Serum CK was automatically analyzed within 6 h from sample withdrawals at the Department of Clinical Chemistry, University Hospital of North Norway (CK-NAC, Roche Diagnostics, Mannheim, Germany) with an analytic variation coefficient of ≤ 1.6%. All biochemical tests were analyzed at the same laboratory and included liver transaminases, lactate dehydrogenase, serum lipids, high-sensitive C-reactive protein (hs-CRP), serum creatinine, non-fasting serum glucose, glycated hemoglobin A1c (HbA1c-%), vitamin B12, folate and thyroid hormone levels^4,11.

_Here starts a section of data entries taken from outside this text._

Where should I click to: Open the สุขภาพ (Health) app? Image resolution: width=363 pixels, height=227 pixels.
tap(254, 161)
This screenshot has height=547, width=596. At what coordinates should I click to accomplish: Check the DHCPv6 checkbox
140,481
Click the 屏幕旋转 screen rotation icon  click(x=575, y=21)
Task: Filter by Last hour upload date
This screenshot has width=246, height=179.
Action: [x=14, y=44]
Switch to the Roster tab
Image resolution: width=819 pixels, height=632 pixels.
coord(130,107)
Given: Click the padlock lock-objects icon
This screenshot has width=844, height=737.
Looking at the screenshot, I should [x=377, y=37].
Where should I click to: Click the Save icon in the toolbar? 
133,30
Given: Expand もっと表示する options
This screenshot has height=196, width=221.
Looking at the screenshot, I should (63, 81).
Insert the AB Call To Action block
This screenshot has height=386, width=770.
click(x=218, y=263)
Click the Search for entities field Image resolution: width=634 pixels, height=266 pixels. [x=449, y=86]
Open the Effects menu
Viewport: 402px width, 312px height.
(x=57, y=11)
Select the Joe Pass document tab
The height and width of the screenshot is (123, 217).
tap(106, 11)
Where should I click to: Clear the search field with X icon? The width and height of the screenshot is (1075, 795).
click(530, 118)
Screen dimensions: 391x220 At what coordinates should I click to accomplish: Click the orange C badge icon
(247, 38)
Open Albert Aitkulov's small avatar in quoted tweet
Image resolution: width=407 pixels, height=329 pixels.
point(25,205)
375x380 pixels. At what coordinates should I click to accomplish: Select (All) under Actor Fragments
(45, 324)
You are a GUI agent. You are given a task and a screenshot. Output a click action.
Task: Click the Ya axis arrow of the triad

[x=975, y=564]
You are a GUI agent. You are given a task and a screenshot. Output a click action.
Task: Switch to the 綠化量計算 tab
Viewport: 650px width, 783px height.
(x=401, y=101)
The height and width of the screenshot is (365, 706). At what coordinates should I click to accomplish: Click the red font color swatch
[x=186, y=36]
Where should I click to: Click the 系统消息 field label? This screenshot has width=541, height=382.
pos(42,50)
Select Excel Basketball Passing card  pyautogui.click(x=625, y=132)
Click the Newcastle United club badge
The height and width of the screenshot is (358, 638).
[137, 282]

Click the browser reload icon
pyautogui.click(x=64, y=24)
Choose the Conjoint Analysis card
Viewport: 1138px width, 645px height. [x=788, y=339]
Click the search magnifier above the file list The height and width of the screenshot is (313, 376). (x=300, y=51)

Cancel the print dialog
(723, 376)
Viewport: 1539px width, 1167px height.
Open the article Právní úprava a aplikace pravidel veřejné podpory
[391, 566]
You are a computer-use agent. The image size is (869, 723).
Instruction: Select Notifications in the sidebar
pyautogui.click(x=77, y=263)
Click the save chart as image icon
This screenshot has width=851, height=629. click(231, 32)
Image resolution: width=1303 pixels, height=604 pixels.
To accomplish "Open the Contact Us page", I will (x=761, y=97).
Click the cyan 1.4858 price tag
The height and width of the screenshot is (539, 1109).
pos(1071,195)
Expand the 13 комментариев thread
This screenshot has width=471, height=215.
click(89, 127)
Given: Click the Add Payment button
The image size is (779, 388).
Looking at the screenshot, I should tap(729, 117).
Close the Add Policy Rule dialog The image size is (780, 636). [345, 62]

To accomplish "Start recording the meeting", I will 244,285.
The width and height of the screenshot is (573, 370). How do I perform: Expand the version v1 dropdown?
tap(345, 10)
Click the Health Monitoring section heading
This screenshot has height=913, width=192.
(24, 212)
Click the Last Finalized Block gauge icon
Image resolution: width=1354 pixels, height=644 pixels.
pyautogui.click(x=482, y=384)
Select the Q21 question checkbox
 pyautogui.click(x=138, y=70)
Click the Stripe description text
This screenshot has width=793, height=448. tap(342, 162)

Neurophysiological examinations

Nerve conduction studies (NCS) and electromyography (EMG) were conducted by experienced neurophysiologists (KA, SL) in the neurophysiology lab at Tromsø University Hospital using Keypoint Classic equipment (Medtronic, Skovlunde, Denmark) according to standard techniques²⁷. The NCS examinations were performed unilaterally on the dominant side. Surface electrodes were utilized for motor and sensory stimulation and registration. Motor NCS included the median, ulnar, and tibial nerves, and sensory NCS the median and ulnar nerves (orthodromic stimulation) and the sural nerve (antidromic stimulation). For motor nerves the following parameters were analyzed: distal latency, amplitude, conduction velocity (CV), and minimum F-M wave latency of 20 supramaximal stimuli, and for sensory nerves: distal latencies, amplitudes, and CVs. EMG examinations with concentric needle were performed in extensor digitorum communis, vastus lateralis and anterior tibial muscles unilaterally on the dominant side. Spontaneous activity with muscle at rest was assessed (fibrillation potentials and positive sharp waves in x out of 10 needle positions, fasciculation potentials, complex repetitive discharges, and myotonic discharges). With slight voluntary muscle contraction, 20 unique motor unit potentials (MUPs) were collected, and amplitude, duration and polyphasia (%) were recorded. At last, interference pattern with gradually increasing muscle contraction were recorded (10 different measurements of turns amplitude with references from the manufacturer).

Statistical analysis

Background variables and endpoints were evaluated by inspection of histograms which showed right-sided skewness for NIS and CK. Non-parametric test was therefore used for NIS and CK was analyzed log transformed. Descriptive data are presented as mean and standard deviation (SD), median (IQR) or number and frequency. Student´s t-test, Mann–Whitney U test respectively χ²-test were used to assess statistical differences between means, medians and frequencies of data and Pearson correlation coefficient used to measure strength and direction between continuous variables while Spearman rank correlation was used to measure associations between NIS score and neurophysiological parameters. Variables statistical significantly associated with persistent hyperCKemia were included in logistic regression analyses to adjust for confounders. In cases with colinearity, like ALT and AST, the one with the strongest association was selected. The analyses were performed repeatedly in model 1 (tibial nerve cMAP amplitude) and model 2 (tibial nerve MNCV). Two-sided p < 0.05 was considered statistically significant. All analyses were conducted by SPSS software (Statistical Package for Social Science INC, Chicago, Illinois, USA), version 29.

Ethical declaration

This study was conducted according to the Declaration of Helsinki and was approved by theThe Regional Ethical Committee for research (approval number: REK NORD 11/2008). Informed consent was obtained from all subjects.

Consent to participate

All subjects in the study gave their written consent prior to inclusion in the study.